Le défi reste donc de trouver les bonnes passerelles statistiques entre les différentes comptabilités nationales, afin de représenter correctement les interactions internationales nées de la mondialisation et de faciliter le dialogue entre les décideurs nationaux, au-delà des frontières nationales. Ce travail de reconstruction intégrant de façon plus structurelle les statistiques nationales du commerce, de l'industrie et de l'emploi dans une vision mondialisée doit évidemment s'appuyer sur une coopération statistique renforcée entre les organismes multilatéraux. Il faut souligner ici le rôle de coordination que doivent remplir des organismes comme l'OCDE, Eurostat, les agences spécialisées des Nations Unies et le Fonds Monétaire — sans oublier l'OMC — dans ce projet de refonte.

Pour conclure, il me reste à remercier une fois de plus la Commission des Finances du Sénat pour avoir pris l'initiative d'organiser cette conférence, et l'ensemble des participants qui ont accepté de venir partager avec nous leur savoir et leur expérience. Il suffit de consulter la liste des intervenants, pour savoir que le débat sera de haute tenue scientifique et technique. La réputation de sagesse attachée aux délibérations de l'illustre institution qui nous accueille est, quant à elle, garante que des propositions techniques de qualité, pour finir, sauront trouver une oreille politique attentive et compétente.

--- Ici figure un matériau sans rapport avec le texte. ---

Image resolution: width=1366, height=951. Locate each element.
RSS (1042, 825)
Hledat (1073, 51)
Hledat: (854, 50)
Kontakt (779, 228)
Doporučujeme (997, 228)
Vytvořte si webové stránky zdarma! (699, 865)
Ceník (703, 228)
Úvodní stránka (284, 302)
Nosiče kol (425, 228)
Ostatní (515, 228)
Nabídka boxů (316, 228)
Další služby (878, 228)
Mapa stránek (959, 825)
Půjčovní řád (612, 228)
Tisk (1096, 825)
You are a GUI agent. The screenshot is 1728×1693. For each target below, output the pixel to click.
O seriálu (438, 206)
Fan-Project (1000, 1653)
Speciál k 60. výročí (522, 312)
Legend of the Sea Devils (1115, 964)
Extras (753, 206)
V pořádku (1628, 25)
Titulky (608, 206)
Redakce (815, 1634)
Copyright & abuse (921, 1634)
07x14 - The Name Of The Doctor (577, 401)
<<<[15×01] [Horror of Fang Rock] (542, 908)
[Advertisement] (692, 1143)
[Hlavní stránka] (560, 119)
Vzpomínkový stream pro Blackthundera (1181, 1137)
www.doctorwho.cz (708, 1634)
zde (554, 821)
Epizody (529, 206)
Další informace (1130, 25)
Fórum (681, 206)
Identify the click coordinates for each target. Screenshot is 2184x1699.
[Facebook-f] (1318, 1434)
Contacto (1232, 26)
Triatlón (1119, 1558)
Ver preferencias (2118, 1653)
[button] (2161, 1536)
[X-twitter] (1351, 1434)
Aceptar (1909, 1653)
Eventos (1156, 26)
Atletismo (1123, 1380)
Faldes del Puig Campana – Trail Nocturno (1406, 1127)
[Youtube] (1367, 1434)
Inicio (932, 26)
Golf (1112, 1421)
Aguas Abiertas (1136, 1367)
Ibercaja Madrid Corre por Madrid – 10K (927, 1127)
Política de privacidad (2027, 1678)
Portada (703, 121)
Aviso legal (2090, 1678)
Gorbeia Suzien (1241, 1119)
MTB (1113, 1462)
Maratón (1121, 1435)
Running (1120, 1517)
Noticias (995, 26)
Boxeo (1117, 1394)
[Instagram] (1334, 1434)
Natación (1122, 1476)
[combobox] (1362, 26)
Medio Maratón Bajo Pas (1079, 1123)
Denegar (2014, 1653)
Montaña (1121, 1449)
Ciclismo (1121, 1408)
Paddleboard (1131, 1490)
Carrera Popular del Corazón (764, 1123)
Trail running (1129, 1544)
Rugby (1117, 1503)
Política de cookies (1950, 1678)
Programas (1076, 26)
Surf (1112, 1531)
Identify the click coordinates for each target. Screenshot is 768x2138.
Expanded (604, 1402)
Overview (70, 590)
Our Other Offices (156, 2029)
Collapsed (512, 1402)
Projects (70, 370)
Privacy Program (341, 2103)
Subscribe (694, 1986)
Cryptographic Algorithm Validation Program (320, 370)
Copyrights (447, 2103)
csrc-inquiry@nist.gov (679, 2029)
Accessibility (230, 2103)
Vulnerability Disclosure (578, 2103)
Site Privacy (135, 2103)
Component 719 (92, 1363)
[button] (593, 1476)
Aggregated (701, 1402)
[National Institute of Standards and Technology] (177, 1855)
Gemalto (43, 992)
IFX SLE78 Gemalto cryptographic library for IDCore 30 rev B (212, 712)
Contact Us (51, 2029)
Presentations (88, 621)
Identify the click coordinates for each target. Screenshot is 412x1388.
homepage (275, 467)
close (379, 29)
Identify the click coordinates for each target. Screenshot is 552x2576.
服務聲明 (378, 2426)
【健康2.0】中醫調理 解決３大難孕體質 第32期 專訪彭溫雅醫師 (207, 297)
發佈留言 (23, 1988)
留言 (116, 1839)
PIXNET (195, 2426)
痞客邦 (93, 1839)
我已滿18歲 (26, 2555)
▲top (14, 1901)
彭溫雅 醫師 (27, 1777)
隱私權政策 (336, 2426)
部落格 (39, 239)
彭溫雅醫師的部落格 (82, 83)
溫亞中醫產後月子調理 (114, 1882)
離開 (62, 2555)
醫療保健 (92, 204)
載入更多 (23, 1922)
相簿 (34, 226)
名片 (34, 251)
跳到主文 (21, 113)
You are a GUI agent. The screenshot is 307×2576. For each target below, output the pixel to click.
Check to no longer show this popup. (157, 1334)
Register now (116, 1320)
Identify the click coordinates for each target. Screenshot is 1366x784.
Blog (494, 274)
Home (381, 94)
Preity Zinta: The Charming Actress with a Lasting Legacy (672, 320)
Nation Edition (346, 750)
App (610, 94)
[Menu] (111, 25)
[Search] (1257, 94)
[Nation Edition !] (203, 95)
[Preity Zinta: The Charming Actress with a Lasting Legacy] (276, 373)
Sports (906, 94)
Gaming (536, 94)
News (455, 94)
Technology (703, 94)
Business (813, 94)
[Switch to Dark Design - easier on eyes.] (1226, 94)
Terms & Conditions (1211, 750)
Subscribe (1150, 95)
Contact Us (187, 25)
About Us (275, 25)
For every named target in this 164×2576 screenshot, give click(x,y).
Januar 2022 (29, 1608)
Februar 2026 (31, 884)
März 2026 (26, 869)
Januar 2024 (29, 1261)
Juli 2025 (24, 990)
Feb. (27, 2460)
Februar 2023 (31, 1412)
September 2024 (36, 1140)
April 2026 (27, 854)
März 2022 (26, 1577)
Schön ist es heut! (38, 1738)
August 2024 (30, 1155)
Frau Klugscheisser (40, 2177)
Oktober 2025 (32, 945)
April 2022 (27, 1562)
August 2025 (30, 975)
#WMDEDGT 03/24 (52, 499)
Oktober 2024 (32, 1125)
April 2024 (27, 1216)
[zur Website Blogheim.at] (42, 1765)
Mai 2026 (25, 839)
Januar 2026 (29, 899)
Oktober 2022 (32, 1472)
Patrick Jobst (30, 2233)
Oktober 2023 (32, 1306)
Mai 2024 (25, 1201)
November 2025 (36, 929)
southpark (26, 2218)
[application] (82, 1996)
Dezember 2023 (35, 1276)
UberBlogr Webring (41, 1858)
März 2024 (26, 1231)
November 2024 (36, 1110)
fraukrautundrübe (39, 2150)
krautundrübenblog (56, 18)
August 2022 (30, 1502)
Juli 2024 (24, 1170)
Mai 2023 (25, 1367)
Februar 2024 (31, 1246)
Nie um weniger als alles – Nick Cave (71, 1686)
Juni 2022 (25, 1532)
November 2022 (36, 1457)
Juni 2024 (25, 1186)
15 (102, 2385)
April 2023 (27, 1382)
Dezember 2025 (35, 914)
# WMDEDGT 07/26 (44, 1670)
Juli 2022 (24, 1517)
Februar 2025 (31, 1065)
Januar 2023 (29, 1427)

Je voudrais, pour finir, saluer les participants qui ont répondu à l'invitation conjointe du Sénat et de l'OMC, en particulier les représentants des missions permanentes et des observateurs qui ont fait pour l'occasion le voyage depuis Genève ou depuis leurs capitales. Leur présence est un signe de leur intérêt pour cette réflexion, cruciale pour comprendre le commerce international d'aujourd'hui, et je ne doute pas que vos travaux, ici, au Sénat, contribueront à éclairer nos débat à Genève.